Efficiency Response of Natural Gas Power Plants to Price in Various Market Structures
Matthew Doyle, Colorado School of Mines,(720) 217-9986,
Dr. Harrison Fell, Colorado School of Mines, (303) 273-3757,
Intended for the Student Poster Session
Overview
Several papers have analyzed the impact of deregulating U.S. electricity generation on power plant efficiency since market restructuring began in the mid 1990’s. Bushnell and Wolfram (2005) first analyzed operational efficiency of fossil-fueled plants over a period of 1997-2003. They find a 2% increase in fuel efficiency for plants that divested due to state level restructuring. Authors Chan, Fell, Lange and Li (2012) specifically look at U.S. coal-fired plants using panel data from 1991-2005 and find similar fuel efficiency improvements for plants located in restructured states. Davis and Wolfram (2012) take another step and limit their analysis to nuclear plants and again find a 10% increase in operating performance as a result of deregulation. Beyond the deregulation literature, one paper, by Linn, Mastrangelo and Burtraw (2013), find that the fuel efficiency of coal-fired plants responds positively to coal prices. My paper bridges the two concepts of deregulation and input price responsiveness with regards to fuel efficiency. Further, I restrict my analysis to only natural gas fueled generation plants. This supplements the main literature, which thus far has only examined coal, nuclear, or an aggregate of fossil fuels. Since natural gas plants typically run as cycling or peaking plants the incentives for increasing fuel efficiency differ from base load plants, typically coal and nuclear. Using panel data from 1990-2012, this paper answers the questions, “Has deregulation impacted the fuel efficiency of natural gas plants? Is the cost of natural gas a primary driver for improvements in fuel efficiency and if so does the magnitude of this effect vary across market structures?”
Methods
The primary methodology of this analysis is a differences-in-differences approach, using regulated states as the control group and deregulated states as the treatment.
Results
Preliminary findings show mixed results as fuel efficiency of these gas plants depends on numerous factors including market structure, natural gas price, market capacity profile, plant specific technology and regional electricity demand.Combined cycle plants are about 5% more efficient in deregulated states. There is no significant difference for open-cycle plants. Combined cycle plants respond to input price; whereas open-cycle plants do not respond. There is no difference in the price response between regulated and unregulated for either combined-cycle nor open-cycle.
Conclusions
This research is a tool to guide public policy with regards to the current structure of electricity markets. Due to the heterogeneous nature of generation across the US, the optimal policy for the Electric Reliability Council of Texas (ERCOT) may not hold for the PJM interconnection in the north east. By controlling for numerous variables, including the price of natural gas, this research provides key insights to the operating decisions of natural gas plant generators for various regions across the country.
References
Bushnell, J. B., & Wolfram, C. (2005). Ownership Change, Incentives and Plant Efficiency: The Divestiture of U.S. Electric Generation Plants. Berkeley: University of California Energy Institute.
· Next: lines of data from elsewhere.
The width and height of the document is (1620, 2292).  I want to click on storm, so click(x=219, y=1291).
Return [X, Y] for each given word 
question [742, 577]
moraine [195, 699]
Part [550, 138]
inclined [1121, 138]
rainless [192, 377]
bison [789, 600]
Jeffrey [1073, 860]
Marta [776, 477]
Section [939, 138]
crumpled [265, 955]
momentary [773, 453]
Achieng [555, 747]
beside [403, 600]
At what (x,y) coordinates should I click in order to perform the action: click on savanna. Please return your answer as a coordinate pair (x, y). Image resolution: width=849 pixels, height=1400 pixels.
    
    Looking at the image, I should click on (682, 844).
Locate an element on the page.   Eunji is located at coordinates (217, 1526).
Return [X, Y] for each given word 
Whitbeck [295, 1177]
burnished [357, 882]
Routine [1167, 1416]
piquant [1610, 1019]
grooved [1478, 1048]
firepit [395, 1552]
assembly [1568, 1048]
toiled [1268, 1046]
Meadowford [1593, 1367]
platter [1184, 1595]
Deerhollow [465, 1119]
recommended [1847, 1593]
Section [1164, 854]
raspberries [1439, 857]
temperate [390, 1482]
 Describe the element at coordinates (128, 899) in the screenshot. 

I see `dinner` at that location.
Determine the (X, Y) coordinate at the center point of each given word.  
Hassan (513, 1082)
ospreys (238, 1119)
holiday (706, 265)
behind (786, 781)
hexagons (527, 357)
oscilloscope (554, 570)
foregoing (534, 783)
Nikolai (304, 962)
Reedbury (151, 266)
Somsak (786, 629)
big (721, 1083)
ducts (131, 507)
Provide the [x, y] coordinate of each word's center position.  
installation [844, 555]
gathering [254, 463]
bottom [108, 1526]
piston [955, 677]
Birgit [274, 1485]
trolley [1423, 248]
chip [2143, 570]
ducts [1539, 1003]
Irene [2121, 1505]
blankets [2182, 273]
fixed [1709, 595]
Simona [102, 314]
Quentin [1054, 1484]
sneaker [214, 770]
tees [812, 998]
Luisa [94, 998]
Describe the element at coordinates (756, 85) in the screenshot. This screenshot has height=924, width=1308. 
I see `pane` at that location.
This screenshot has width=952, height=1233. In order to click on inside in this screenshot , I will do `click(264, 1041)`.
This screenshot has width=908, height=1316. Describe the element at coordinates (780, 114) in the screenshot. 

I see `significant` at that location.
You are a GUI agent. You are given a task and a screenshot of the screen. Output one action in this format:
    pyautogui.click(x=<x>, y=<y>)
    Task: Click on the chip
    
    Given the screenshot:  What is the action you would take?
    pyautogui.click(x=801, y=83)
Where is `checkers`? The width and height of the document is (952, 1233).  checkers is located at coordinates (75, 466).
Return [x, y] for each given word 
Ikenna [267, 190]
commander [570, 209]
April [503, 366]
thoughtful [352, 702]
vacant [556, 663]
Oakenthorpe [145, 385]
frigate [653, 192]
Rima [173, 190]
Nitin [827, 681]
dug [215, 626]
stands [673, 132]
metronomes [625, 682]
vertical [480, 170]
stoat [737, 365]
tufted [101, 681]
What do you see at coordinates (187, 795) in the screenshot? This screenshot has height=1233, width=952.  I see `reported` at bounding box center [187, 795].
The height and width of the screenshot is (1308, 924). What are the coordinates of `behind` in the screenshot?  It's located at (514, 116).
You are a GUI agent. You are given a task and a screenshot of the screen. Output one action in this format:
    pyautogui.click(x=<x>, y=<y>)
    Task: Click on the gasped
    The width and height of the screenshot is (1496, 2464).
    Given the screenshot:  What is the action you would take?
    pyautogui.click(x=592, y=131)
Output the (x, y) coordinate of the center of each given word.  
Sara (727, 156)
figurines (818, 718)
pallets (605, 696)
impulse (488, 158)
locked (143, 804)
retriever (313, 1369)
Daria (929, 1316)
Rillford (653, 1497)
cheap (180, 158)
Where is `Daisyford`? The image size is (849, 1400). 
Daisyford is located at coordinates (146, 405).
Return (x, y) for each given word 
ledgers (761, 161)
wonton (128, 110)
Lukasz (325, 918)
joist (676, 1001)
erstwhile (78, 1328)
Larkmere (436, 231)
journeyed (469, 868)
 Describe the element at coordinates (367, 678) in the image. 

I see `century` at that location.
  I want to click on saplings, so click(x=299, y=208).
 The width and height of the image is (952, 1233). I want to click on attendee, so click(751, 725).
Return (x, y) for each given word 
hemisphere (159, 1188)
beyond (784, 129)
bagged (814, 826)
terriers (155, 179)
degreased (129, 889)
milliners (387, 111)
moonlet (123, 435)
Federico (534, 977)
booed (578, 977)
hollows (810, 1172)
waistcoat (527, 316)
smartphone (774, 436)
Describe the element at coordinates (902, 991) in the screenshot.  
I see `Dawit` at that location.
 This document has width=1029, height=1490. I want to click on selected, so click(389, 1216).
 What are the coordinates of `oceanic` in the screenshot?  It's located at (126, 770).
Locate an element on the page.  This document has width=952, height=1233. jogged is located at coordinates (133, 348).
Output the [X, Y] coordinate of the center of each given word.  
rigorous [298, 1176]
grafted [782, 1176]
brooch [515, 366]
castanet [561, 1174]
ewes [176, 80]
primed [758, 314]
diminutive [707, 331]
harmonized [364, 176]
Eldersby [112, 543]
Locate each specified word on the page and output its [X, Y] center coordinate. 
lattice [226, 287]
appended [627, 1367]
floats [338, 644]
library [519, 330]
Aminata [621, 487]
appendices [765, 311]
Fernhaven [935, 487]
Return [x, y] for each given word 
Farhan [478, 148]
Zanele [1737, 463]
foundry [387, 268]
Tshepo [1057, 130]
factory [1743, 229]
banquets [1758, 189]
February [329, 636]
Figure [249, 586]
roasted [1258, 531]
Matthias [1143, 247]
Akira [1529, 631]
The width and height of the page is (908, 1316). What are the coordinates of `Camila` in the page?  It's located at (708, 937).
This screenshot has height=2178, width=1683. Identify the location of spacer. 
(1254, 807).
Chan, H., Fell, H., Ian, L., & Shanjun, L. (2012). Efficiency and Environmental Impacts of Electricity Restructuring on Coal-fired Power Plants. Department of Economics,University of Maryland
Davis, L., & Wolfram, C. (2011). Deregulation, Consolidation, and Efficiency: Evidence from U.S. Nuclear Power. Berkeley: Energy Institute at Haas.
Linn, J., Mastrangelo, E., & Burtraw, D. (2013). Regulating Greenhouse Gases from Coal Power Plants under the Clean Air Act. Washington, DC: Resource for the Future.